== GIVEN EXERCISE ==
Copy out the lines from the one containing "At what coordinates" through the one containing "click(81, 938)", including both. Leave the pictures out.

== SUPPLIED DATA ==
· · · · ·

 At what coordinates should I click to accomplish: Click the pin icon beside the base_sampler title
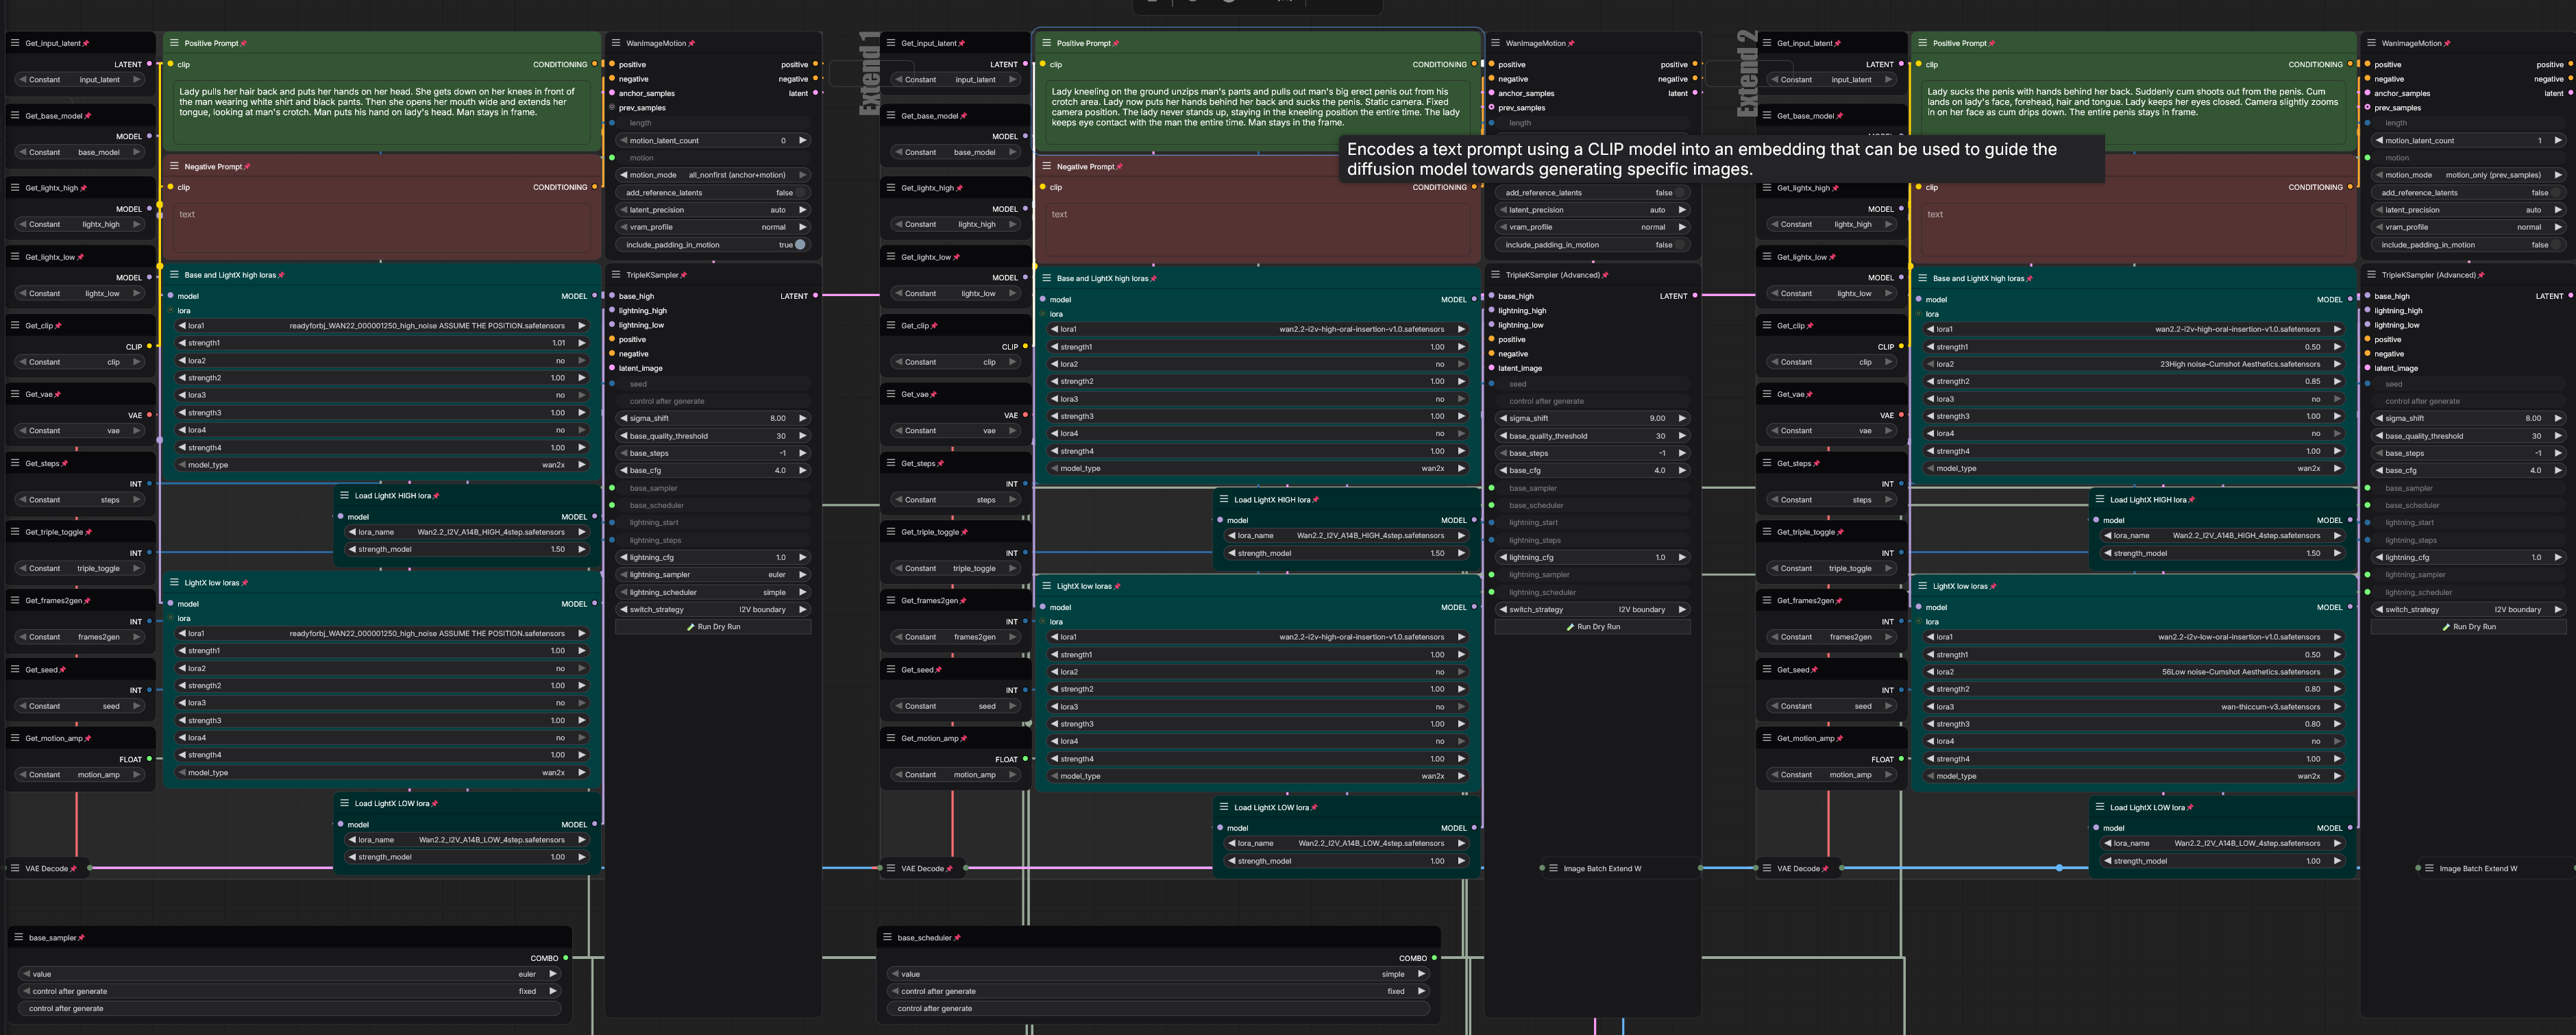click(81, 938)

· · · · ·

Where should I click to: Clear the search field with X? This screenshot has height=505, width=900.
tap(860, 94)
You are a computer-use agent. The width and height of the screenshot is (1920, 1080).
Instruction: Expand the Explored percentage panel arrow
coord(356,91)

· · · · ·

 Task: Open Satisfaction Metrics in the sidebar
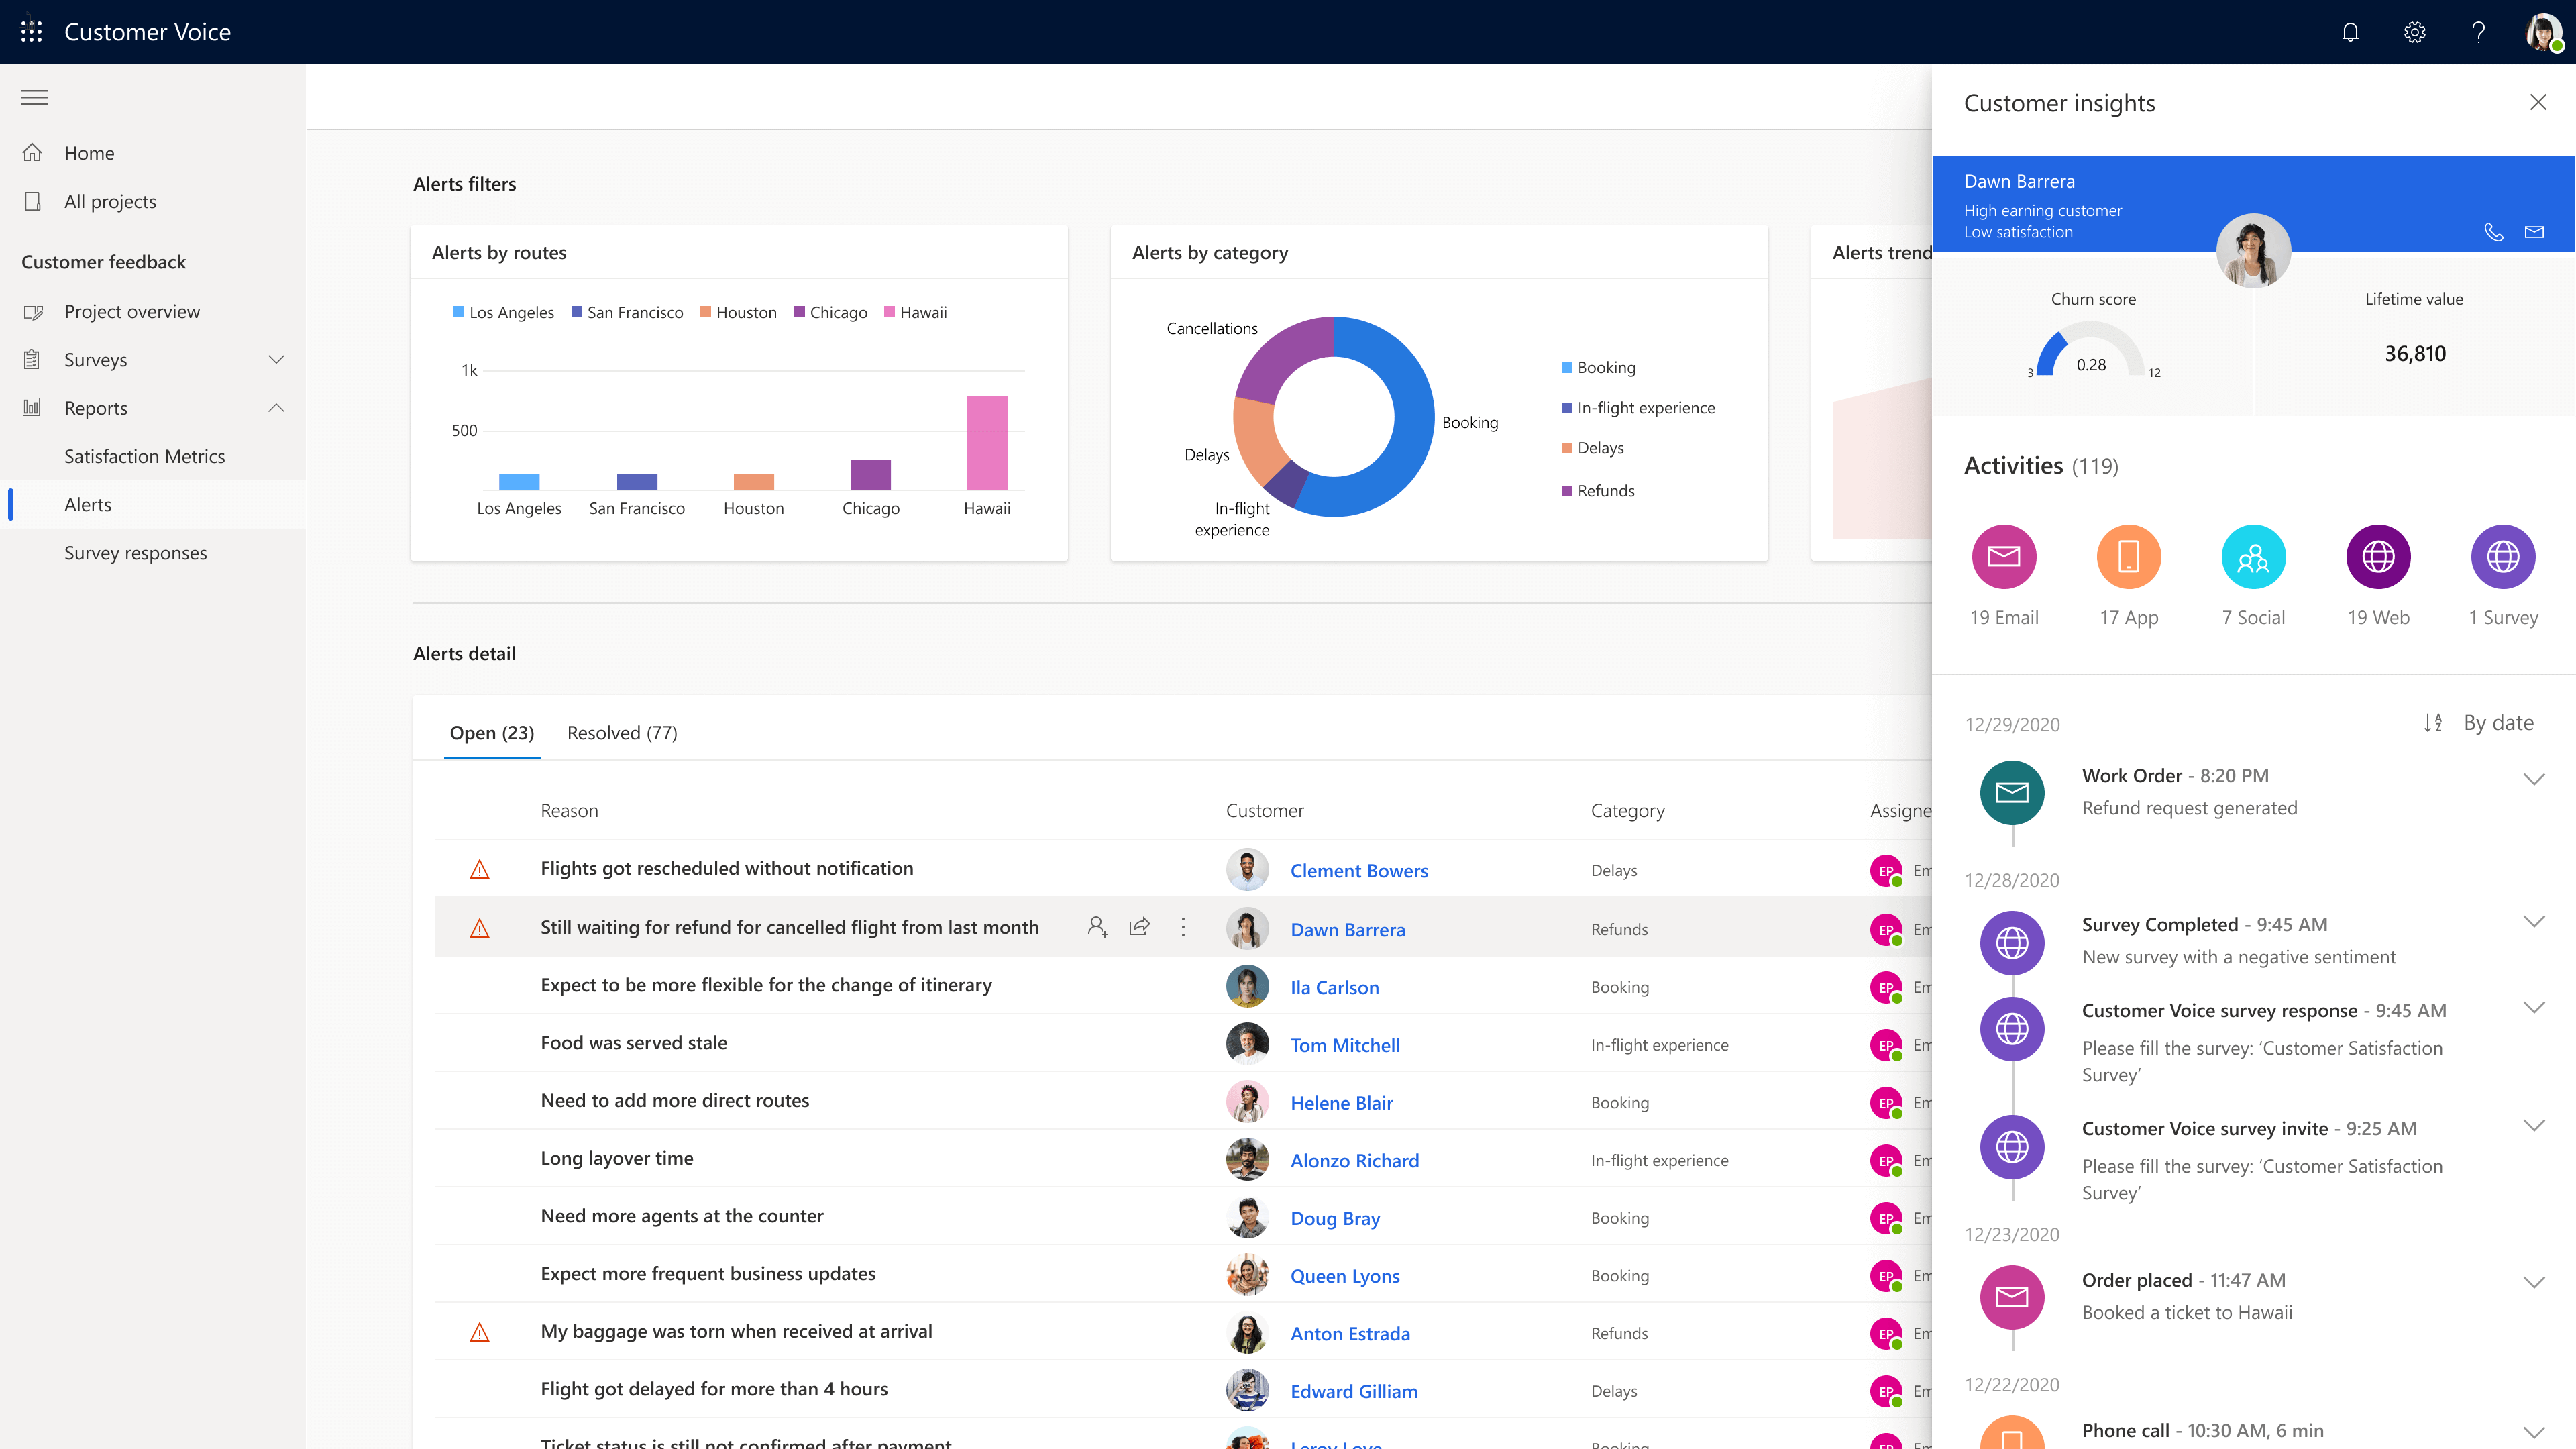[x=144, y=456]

· · · · ·

== RESULT OF THIS TASK ==
 At what coordinates should I click to accomplish: Click the pin icon beside the base_sampler title
click(81, 938)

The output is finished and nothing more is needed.